Déjà 8 I-Mac G5 en commande!!  C'est pas mal du tout...    mais surtout,surtout,pensez aux photos!!


----------



## Surfer Libre (16 Septembre 2004)

9 avec moi. Fin octobre (tout vient à point pour qui sait attendre). :love:


----------



## Pomme (16 Septembre 2004)

Surfer Libre a dit:
			
		

> 9 avec moi. Fin octobre (tout vient à point pour qui sait attendre). :love:





Oui mais qu'elle attente...presque 1 mois,...c'est long!! :rose:    mais j'suis quand même content pour toi!!


----------



## yoffy (16 Septembre 2004)

IMAC20/1.8G5/512/160G/SD/APX/BTWLKB/F

On or before
04/10/2004

10......


----------



## clark² (16 Septembre 2004)

IMAC17/1.8G5/512/160G/SD/APX/BTWLKB/F

11... premier mac depuis 12 ans (c'était celui de l'école...)
ça fait du bien de rentrer à la maison !!!


----------



## iMax (16 Septembre 2004)

decoris a dit:
			
		

> j'arrive pas a être tellement impressionné par cet imac... mais bon, puisse t il rencontrer le succès...



On savait déja que t'avais des gouts de chiotte


----------



## mandrax_fr (16 Septembre 2004)

Premier iMac de ma vie et surtout .....PREMIER COMPUTEUR APPLE

iMac 20" avec 1Go de ram et Carte Airport Extreme, commandé le 1er septembre en offre éducation du coup j'ai juste eu à rajouter 155¤ par rapport à la configue standard 

STATUS OPEN / ON OR BEFORE 29/09

rrrrrrrrrrrr J'en peux plus je le veux, j'irais meme à shangai à la sortie de l'usine avec mon PICKUP


----------



## decoris (16 Septembre 2004)

et bien, l'enthousiasme est là en tous cas!

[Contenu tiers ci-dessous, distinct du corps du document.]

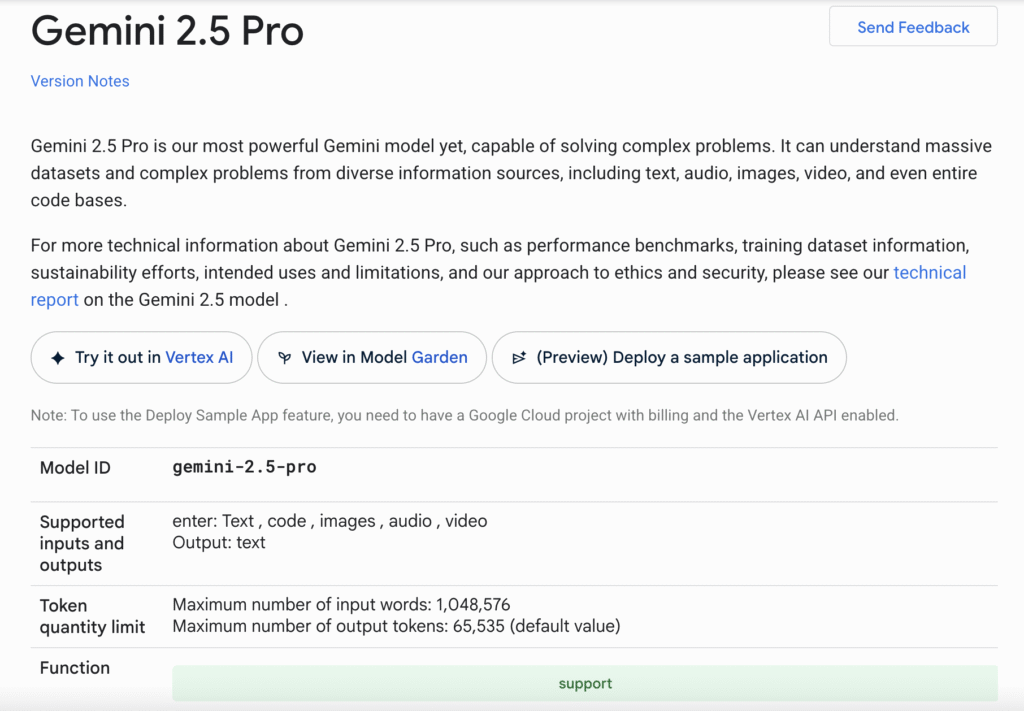Click the Model ID row label
The width and height of the screenshot is (1024, 711).
pyautogui.click(x=75, y=468)
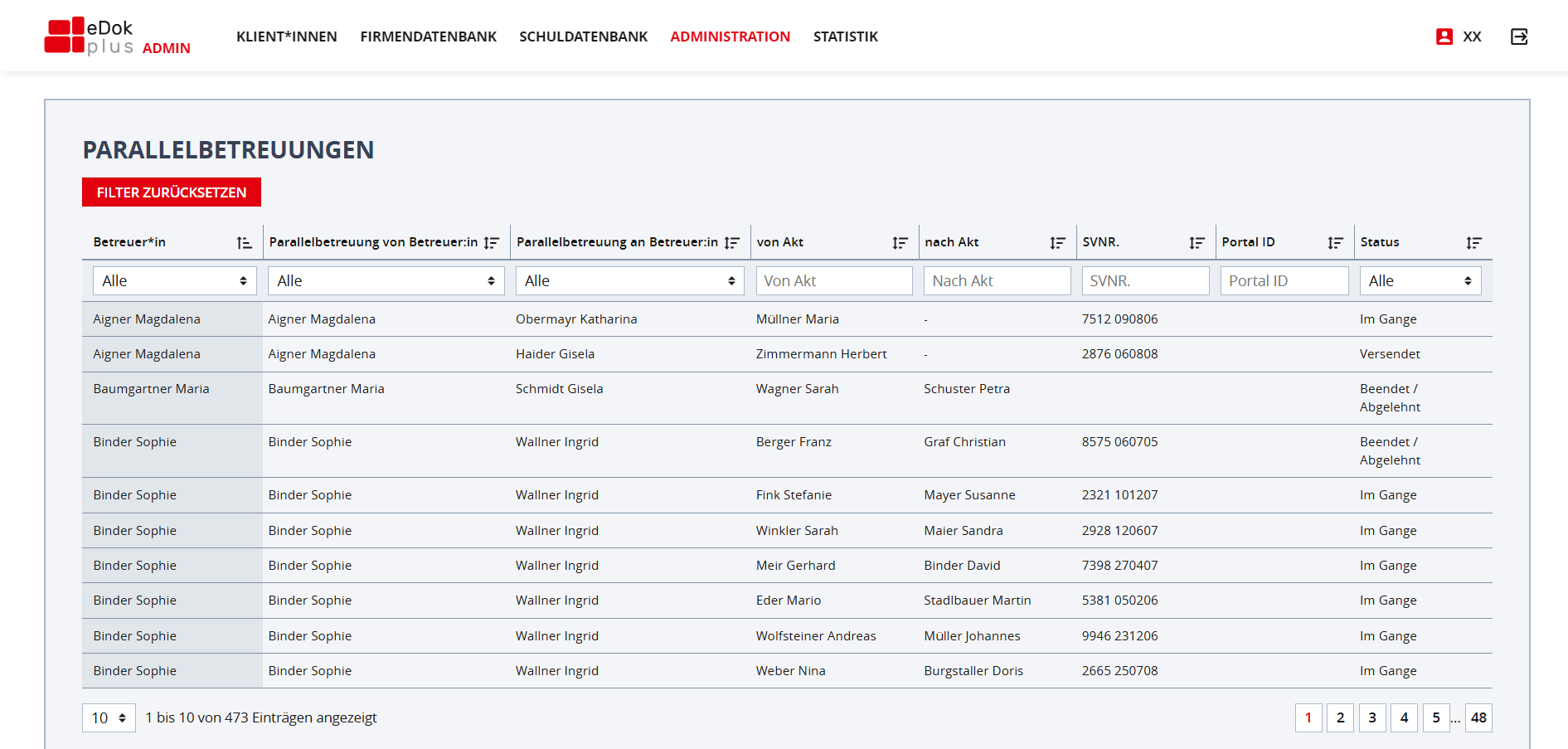Sort by nach Akt column icon
The width and height of the screenshot is (1568, 749).
[x=1057, y=243]
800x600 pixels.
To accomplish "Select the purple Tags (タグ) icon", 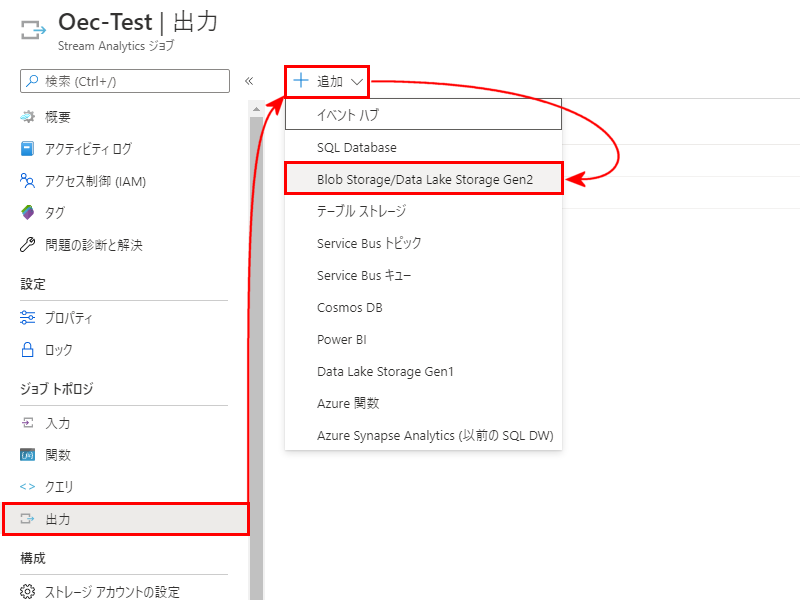I will pyautogui.click(x=28, y=213).
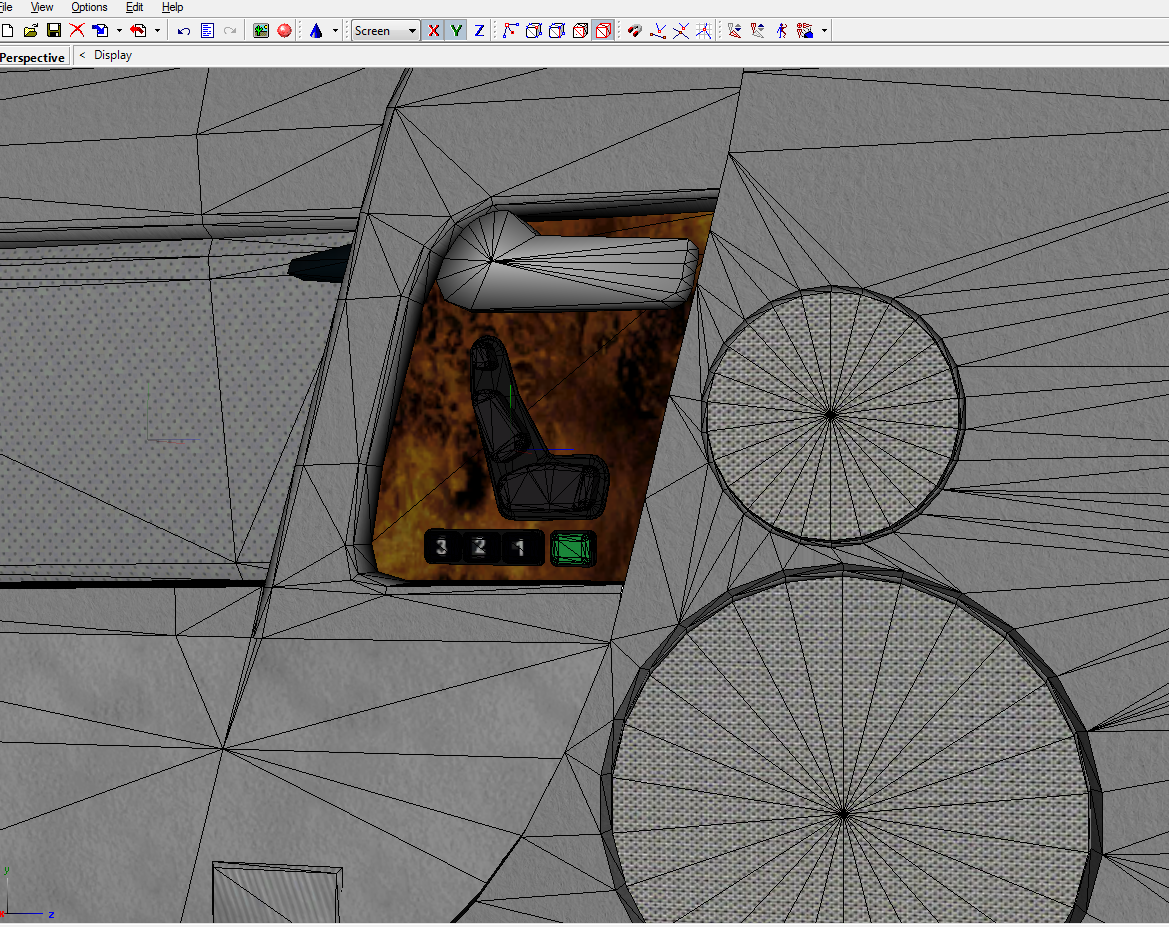Click the New file icon
The height and width of the screenshot is (928, 1170).
[7, 31]

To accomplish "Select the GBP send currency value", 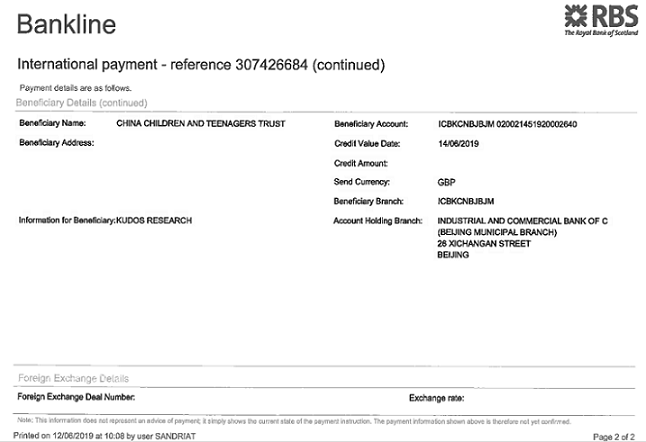I will [x=446, y=182].
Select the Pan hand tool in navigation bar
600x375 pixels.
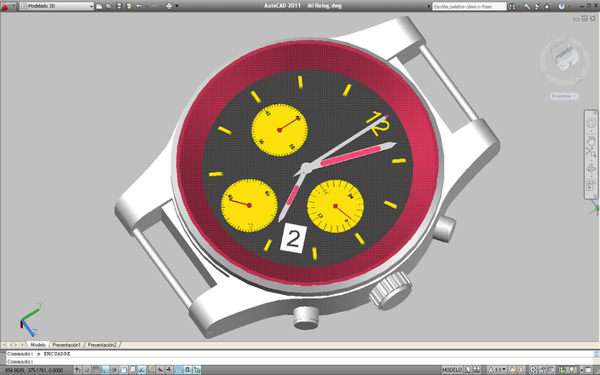[x=591, y=140]
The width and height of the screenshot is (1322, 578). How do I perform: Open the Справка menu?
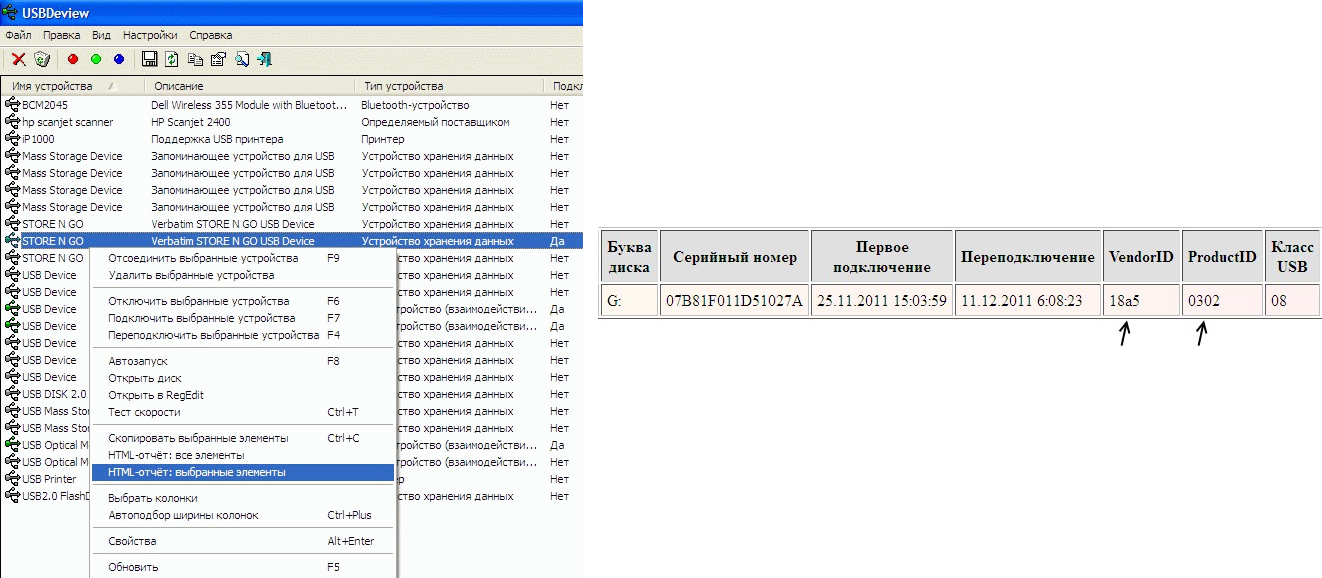click(210, 35)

vivement le spremières impressions...


----------



## Larswool (17 Septembre 2004)

Alors, un imac G5 pour ma copine : le basique 17" 1,6 ( elle prendra graveur dvd externe si besoin est ) et ... le même pour ma chtite moman plus wifi et une borne airport Express pour qu'elle puisse se relier à l'imprimante de ma chambre et au modem.

Ce qui est dingue c'est que je dois les attendre aussi fébrilement qu'elle. Cet ordi est génial, j'ai deux switchs en cours sur un 1,6 et un 1,8 ( 20 pouces ), suffit d'en parler , ca fait réver. Je suis Mac user depuis mes 8 ans et y a pas à dire , j'adore   

Merci pour la lecture
Lars


----------



## JPTK (17 Septembre 2004)

De mémoire de forumeur, j'ai jamais vu un tel engouement !    :love:


----------



## turnover (17 Septembre 2004)

le powerBook avait eu aussi pas mal de demande mais je trouve qu'il y a pas mal de switcher


----------



## iota (17 Septembre 2004)

Salut.

 Voici le commentaire d'un utilisateur concernant le bruit dégagé par l'iMac en fonctionnement.

 @+
 iota


----------



## FloX (17 Septembre 2004)

iota a dit:
			
		

> Salut.
> 
> Voici le commentaire d'un utilisateur concernant le bruit dégagé par l'iMac en fonctionnement.
> 
> ...


Tain ca craint ...


----------



## turnover (17 Septembre 2004)

ça sent surtout le mec qui veut bosser SANS AUCUN bruit et qui a jamais, mais alors jamais, entendu un pc  ... Si l'iMac fait autant de bruit que le powermac que j'ai, ne craignez rien ... Et normalemnt, il en fait moins.


----------



## iota (17 Septembre 2004)

FloX a dit:
			
		

> Tain ca craint ...


 Pour te remonter le moral, vas voir ceci (bench de l'iMac G5).

  @+
  iota


----------



## me (17 Septembre 2004)

J'essayais de me raisonner et d'attendre de le voir en vrai. Mais comme mon iBook vient de rendre l'âme, je viens de passer commande sur l'Apple Store UK:
iMac 20', DD 250 Go, RAM 1 Go + bluetooth (mais sans le clavier ni la souris)
(attente annoncée de 4/5 semaines)


----------



## iota (17 Septembre 2004)

Un autre commentaire beaucoup plus flateur concernant le bruit dégagé par l'iMac G5 en fonctionnement.

 @+
 iota


----------



## jaguymac (17 Septembre 2004)

J'ai commandé un IMG5 20/1.8/1GB/160GB/SD/BT le 1/09 par chèque et ma commande a été "open" le 8/09. Date de livraison on or before 13/10.


----------



## agone (17 Septembre 2004)

J'ai eu une charmante fille de l'apple store en ligne qui a fait l'effort de regarder en détail mon dossier (contrairement aux autres) et qui m'a confirmé que comme j'avais passé commande à l'expo, je devrais recevoir un avis d'expédition très bientot.

 A suivre...


----------



## yoffy (17 Septembre 2004)

iota a dit:
			
		

> Un autre commentaire beaucoup plus flateur concernant le bruit dégagé par l'iMac G5 en fonctionnement.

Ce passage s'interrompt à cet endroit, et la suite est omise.